_Problem statement_: Turn the records below into a JSON list of strings, one string per line, and leave out any blank lines.

_Data for this task_:

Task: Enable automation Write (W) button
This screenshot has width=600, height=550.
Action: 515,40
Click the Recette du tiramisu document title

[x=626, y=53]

_The result_:
[
  "Task: Enable automation Write (W) button",
  "This screenshot has width=600, height=550.",
  "Action: 515,40",
  "Click the Recette du tiramisu document title",
  "[x=626, y=53]"
]